Given data:
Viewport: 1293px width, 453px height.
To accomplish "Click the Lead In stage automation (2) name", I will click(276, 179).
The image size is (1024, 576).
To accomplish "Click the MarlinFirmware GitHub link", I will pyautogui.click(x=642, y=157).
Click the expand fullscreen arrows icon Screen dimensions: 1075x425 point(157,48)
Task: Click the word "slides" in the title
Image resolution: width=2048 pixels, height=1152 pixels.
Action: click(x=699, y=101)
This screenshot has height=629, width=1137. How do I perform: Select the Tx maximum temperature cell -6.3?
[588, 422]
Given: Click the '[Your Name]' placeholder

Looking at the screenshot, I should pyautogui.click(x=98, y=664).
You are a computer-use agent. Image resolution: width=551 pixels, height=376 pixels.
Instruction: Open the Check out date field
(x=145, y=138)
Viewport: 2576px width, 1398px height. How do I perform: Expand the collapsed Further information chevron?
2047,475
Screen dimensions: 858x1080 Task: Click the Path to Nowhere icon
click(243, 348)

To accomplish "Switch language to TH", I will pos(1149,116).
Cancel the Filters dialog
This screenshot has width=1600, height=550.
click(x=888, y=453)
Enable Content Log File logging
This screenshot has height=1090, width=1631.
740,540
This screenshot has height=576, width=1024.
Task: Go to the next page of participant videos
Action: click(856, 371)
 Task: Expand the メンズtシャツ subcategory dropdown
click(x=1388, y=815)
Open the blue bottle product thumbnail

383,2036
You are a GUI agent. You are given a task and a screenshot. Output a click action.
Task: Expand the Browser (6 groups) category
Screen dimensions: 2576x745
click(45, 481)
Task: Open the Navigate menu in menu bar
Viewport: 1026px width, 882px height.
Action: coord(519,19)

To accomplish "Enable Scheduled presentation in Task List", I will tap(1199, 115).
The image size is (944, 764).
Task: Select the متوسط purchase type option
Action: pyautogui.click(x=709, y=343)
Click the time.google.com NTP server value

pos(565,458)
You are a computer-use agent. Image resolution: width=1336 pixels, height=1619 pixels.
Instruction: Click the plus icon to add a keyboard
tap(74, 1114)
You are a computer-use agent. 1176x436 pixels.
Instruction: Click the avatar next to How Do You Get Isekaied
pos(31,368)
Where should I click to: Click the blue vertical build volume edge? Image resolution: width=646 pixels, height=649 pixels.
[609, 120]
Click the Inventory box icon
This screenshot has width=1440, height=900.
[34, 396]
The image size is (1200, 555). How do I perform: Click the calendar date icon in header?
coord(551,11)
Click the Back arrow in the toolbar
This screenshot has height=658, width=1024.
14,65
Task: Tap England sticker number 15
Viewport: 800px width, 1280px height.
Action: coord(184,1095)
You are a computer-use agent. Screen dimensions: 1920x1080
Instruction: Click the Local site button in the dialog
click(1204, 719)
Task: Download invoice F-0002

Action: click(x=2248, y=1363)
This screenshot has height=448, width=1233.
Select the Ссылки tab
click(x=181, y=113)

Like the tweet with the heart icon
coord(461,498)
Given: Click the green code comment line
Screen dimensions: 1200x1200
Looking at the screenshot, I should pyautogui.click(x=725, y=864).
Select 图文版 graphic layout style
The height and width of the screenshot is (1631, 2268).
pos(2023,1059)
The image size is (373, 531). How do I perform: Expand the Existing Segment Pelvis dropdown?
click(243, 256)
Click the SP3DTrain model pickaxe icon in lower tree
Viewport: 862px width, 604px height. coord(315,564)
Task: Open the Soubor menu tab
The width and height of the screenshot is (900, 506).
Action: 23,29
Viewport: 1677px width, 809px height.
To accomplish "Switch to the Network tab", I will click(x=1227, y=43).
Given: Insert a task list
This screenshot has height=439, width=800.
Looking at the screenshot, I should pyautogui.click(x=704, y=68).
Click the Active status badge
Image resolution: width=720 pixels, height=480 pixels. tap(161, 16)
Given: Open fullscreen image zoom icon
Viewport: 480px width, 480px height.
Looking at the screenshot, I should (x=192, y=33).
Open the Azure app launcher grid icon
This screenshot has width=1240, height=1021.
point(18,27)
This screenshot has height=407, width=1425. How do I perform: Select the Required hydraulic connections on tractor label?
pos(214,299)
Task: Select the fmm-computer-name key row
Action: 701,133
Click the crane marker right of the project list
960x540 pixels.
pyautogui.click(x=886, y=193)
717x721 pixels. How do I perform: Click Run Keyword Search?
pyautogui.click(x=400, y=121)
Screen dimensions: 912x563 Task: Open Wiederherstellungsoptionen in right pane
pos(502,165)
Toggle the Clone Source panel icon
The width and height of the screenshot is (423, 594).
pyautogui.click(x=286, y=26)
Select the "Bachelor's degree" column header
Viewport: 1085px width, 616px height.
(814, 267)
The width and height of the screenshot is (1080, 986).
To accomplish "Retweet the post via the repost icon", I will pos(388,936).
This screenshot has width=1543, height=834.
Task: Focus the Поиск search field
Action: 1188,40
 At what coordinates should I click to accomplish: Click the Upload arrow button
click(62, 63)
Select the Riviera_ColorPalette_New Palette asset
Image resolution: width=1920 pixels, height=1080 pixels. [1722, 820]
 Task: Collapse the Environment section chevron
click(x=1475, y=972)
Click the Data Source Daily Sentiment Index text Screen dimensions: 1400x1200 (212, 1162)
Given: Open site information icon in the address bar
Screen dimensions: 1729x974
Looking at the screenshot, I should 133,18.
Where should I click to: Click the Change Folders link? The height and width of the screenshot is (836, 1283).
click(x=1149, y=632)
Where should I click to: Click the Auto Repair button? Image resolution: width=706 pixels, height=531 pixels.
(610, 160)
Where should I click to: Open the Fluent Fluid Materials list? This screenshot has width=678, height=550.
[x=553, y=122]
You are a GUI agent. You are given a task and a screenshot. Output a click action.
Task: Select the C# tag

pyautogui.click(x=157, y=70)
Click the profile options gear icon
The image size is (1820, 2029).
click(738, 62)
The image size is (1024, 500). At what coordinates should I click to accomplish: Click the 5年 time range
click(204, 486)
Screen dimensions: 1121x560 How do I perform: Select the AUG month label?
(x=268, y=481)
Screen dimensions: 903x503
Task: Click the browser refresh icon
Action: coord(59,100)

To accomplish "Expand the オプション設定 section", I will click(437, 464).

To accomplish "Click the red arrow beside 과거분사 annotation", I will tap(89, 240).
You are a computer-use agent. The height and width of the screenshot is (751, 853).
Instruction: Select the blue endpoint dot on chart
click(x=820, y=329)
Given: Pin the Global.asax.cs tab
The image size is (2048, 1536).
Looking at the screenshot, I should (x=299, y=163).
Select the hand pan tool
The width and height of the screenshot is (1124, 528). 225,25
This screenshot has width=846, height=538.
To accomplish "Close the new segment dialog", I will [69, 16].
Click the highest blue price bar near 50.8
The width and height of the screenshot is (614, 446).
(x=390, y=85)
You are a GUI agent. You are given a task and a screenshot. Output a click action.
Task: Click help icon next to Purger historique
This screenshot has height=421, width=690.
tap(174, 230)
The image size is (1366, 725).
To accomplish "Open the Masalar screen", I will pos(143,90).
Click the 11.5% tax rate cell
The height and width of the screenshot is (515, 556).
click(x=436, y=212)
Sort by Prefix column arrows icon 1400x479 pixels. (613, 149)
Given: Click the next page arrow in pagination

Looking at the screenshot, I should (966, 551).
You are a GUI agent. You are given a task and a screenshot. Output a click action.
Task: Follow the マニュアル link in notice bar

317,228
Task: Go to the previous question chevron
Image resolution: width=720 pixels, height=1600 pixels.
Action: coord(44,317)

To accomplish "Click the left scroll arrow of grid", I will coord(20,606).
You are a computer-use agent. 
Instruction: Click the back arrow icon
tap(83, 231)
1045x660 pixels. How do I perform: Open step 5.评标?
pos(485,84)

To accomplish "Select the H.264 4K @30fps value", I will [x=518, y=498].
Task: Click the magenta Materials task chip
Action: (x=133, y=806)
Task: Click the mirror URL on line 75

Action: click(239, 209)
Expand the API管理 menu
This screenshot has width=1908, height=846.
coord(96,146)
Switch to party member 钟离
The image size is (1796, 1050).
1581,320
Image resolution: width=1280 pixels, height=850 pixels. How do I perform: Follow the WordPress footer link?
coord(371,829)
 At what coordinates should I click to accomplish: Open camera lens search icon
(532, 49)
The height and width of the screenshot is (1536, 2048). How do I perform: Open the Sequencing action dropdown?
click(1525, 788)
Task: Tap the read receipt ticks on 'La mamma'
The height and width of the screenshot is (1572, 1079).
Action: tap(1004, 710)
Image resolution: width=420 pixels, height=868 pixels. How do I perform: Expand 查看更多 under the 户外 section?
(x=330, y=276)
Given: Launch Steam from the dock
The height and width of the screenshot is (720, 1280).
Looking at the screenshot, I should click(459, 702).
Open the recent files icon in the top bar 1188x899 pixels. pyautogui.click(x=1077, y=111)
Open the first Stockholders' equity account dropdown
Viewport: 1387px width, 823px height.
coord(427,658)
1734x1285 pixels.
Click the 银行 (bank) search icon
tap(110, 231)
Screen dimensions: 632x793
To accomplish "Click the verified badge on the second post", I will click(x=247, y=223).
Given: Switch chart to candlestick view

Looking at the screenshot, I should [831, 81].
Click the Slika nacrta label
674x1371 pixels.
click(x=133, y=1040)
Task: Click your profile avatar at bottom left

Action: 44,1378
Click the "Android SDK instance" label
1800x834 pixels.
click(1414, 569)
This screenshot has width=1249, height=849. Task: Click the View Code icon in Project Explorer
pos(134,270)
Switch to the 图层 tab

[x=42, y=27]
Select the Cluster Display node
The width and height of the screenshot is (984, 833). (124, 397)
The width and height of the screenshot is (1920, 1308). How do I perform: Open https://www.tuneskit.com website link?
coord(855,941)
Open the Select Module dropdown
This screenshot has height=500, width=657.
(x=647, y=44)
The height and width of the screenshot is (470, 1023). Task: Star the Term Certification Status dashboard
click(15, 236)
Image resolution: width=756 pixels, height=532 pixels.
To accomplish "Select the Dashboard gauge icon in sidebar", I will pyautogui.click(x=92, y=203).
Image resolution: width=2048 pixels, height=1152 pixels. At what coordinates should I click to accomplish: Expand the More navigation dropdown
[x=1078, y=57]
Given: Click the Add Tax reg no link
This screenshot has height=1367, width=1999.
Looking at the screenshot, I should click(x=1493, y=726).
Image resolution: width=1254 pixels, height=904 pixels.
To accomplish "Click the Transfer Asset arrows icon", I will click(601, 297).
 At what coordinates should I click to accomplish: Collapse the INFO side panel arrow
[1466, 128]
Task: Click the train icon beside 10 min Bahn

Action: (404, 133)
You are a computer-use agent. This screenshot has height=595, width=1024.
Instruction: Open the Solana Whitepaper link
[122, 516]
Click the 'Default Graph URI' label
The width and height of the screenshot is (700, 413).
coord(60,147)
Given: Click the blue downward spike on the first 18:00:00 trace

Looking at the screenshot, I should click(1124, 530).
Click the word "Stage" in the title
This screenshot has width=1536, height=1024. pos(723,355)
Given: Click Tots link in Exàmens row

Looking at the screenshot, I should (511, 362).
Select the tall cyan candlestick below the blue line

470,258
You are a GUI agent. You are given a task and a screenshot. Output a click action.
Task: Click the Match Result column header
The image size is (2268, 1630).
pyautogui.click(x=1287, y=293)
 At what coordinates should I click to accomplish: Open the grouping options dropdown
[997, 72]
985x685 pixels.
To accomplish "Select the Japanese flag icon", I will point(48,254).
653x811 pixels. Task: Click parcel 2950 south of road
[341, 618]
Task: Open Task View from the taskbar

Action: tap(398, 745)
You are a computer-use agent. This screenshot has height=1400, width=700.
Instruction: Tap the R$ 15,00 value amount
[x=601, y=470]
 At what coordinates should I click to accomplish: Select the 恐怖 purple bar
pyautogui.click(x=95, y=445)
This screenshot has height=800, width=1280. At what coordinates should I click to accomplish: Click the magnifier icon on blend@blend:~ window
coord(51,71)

Exercise aim:
How many lines of the material above contain the word "first"? Give only the number.

The reply:
2